* Task to complete:
Output the data from the line containing "Click the '5 Devices' text" through the line containing "point(741,39)" as a numbered list, omitting blank lines.
↓↓↓
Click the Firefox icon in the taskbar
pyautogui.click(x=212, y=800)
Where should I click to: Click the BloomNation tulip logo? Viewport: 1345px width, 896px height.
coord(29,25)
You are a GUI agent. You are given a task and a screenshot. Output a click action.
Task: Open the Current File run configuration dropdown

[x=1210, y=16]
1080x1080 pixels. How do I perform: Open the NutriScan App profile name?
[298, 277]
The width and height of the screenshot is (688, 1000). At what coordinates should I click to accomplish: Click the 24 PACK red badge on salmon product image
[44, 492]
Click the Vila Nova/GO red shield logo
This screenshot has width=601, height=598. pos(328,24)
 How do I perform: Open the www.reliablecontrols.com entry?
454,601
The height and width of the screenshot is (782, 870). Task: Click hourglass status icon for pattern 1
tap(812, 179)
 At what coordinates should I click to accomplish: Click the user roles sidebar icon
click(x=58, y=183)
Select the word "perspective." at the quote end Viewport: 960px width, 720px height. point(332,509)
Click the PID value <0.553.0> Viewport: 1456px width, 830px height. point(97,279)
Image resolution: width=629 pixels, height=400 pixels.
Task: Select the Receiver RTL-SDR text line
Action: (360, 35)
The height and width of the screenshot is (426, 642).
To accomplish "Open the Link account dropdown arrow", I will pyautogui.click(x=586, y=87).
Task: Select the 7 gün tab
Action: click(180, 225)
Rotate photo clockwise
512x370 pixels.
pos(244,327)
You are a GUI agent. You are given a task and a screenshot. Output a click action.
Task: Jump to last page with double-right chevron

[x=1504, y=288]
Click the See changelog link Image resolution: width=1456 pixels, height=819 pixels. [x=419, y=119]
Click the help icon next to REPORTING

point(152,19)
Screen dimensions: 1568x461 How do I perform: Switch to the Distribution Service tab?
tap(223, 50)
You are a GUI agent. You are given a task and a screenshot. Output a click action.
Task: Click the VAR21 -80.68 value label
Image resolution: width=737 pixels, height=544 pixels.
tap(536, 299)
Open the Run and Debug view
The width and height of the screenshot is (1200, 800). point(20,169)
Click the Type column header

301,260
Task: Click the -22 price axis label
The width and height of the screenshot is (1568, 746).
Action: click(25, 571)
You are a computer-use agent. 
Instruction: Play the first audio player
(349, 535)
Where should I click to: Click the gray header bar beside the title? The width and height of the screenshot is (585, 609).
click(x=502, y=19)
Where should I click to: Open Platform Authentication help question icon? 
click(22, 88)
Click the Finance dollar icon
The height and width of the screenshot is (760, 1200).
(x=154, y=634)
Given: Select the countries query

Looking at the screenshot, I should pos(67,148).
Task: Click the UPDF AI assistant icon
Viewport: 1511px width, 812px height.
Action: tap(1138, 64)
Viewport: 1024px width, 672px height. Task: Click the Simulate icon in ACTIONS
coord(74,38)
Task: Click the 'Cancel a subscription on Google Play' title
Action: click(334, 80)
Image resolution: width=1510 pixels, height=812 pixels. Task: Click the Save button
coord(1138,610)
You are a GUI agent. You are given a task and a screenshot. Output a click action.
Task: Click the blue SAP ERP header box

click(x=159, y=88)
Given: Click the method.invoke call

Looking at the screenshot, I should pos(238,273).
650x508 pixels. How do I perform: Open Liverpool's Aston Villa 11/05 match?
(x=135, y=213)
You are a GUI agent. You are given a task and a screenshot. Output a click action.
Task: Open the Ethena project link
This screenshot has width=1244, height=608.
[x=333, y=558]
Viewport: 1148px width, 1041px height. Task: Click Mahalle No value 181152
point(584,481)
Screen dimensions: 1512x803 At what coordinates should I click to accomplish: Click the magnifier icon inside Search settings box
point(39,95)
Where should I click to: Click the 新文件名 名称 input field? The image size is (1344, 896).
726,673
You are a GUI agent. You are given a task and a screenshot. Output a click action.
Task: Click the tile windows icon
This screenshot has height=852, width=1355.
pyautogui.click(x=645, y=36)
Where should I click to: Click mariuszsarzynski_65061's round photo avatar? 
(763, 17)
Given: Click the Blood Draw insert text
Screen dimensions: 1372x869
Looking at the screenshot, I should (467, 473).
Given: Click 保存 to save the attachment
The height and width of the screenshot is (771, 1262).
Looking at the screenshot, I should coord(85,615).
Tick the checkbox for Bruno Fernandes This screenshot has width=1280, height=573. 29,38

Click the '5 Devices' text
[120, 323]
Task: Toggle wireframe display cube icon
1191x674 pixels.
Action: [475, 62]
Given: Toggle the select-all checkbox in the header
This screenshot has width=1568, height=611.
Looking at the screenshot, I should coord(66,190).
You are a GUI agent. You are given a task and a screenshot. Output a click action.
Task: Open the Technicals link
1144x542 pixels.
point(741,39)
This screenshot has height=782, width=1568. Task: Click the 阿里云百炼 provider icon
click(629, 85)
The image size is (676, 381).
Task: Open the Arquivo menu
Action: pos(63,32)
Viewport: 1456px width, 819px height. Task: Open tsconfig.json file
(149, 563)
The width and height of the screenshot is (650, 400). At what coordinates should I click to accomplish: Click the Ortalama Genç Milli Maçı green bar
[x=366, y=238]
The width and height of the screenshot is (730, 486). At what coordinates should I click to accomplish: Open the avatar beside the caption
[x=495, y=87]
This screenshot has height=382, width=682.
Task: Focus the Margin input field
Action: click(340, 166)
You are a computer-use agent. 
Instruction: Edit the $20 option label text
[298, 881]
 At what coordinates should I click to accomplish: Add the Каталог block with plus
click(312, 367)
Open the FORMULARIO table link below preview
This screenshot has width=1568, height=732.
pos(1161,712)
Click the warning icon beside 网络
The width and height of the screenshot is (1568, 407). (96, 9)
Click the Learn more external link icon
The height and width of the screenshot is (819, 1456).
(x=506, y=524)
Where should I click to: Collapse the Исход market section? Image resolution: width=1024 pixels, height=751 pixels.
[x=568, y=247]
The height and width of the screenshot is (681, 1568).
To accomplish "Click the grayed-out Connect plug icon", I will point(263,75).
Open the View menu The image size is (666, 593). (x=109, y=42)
↑↑↑
* Reply to the task:
1. Click the '5 Devices' text
2. [120, 323]
3. Task: Toggle wireframe display cube icon
4. 1191x674 pixels.
5. Action: [475, 62]
6. Given: Toggle the select-all checkbox in the header
7. This screenshot has width=1568, height=611.
8. Looking at the screenshot, I should coord(66,190).
9. You are a GUI agent. You are given a task and a screenshot. Output a click action.
10. Task: Open the Technicals link
11. 1144x542 pixels.
12. point(741,39)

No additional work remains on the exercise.